## Given data
━━━━━━━━━━━━━━━━
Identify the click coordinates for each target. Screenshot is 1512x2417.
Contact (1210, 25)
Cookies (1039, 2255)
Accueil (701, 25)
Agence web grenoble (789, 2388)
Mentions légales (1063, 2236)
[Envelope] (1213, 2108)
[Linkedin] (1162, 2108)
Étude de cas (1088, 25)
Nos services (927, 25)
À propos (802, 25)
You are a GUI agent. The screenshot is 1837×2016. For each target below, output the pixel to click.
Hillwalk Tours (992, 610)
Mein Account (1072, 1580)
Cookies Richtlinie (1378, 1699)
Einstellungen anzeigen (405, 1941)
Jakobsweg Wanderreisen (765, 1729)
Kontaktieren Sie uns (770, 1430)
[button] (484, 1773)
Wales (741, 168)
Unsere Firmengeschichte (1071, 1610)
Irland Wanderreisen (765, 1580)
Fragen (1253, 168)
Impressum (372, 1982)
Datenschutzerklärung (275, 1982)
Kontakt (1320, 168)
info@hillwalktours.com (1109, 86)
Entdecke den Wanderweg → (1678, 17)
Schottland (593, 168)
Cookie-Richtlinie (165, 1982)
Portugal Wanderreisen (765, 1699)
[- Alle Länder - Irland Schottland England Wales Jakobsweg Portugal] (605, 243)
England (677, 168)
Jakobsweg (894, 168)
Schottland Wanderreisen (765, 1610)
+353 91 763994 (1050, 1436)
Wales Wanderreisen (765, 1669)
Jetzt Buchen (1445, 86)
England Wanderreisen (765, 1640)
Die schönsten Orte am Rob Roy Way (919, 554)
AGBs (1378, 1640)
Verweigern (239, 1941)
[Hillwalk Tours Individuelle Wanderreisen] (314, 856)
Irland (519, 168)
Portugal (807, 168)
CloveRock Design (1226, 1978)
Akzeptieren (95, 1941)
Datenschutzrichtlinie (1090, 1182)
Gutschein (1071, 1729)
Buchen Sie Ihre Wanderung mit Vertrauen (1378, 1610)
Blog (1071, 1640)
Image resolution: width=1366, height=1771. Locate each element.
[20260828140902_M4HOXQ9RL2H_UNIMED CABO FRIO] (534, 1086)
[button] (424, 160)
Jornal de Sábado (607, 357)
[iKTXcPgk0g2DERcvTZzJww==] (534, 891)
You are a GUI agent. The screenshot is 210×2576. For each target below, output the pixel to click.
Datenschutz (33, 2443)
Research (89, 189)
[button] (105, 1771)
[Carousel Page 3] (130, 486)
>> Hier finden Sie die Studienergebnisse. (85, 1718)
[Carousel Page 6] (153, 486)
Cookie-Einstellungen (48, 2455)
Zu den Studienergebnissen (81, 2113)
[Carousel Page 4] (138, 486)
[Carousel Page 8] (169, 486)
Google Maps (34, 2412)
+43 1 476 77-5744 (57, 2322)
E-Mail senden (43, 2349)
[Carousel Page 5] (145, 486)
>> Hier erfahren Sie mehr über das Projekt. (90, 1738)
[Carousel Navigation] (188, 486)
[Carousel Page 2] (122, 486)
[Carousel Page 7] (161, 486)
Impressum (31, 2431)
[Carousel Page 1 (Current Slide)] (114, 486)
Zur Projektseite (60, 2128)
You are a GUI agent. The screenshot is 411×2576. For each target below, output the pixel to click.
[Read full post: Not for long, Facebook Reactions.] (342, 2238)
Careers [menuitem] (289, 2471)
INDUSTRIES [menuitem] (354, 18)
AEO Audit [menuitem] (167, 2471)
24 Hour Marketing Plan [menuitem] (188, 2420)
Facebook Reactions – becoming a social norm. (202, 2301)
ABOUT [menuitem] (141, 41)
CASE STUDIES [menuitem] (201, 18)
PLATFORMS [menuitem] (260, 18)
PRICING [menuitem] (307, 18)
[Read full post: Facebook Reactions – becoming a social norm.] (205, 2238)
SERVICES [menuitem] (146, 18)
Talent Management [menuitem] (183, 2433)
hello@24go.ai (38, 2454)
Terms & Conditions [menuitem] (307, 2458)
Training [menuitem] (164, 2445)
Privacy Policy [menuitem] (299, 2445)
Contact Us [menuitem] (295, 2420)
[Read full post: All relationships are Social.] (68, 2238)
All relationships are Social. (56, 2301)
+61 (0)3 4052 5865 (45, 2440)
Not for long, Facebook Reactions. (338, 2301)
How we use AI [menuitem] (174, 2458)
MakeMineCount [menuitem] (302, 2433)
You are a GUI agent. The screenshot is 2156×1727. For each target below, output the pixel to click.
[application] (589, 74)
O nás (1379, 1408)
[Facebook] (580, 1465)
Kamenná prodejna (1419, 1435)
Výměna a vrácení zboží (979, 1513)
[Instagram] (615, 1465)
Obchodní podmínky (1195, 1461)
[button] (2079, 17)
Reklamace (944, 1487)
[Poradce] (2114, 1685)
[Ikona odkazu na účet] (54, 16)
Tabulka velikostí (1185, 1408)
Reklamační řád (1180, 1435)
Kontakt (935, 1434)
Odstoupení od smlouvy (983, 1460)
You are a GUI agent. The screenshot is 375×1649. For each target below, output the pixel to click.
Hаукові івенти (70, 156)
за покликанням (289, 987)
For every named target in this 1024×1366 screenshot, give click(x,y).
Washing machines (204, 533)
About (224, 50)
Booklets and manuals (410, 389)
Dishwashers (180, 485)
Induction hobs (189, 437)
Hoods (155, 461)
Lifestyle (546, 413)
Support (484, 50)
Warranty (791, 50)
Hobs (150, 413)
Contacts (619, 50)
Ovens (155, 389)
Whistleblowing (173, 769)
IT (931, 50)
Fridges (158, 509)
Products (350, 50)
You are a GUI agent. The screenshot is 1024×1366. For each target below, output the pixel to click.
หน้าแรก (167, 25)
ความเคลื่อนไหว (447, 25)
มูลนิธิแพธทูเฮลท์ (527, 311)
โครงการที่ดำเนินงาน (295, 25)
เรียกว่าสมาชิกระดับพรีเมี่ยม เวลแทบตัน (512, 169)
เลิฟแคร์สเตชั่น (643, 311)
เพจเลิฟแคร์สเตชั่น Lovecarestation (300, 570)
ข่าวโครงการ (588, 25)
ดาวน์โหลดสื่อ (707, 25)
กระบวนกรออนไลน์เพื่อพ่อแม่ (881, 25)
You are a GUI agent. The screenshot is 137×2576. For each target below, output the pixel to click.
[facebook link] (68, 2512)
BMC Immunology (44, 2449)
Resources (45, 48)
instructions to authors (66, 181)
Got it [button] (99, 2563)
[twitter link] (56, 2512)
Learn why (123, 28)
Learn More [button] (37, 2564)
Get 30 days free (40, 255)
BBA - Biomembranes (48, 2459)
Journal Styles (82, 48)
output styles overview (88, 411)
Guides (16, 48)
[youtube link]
━━━━━━━━━━━━━━━━
## Your instructions
If a line of the material contains the word "Wanderreisen", pick it out and copy it.

## Output of the exercise
Jakobsweg Wanderreisen (765, 1729)
Irland Wanderreisen (765, 1580)
Portugal Wanderreisen (765, 1699)
Schottland Wanderreisen (765, 1610)
Wales Wanderreisen (765, 1669)
England Wanderreisen (765, 1640)
[Hillwalk Tours Individuelle Wanderreisen] (314, 856)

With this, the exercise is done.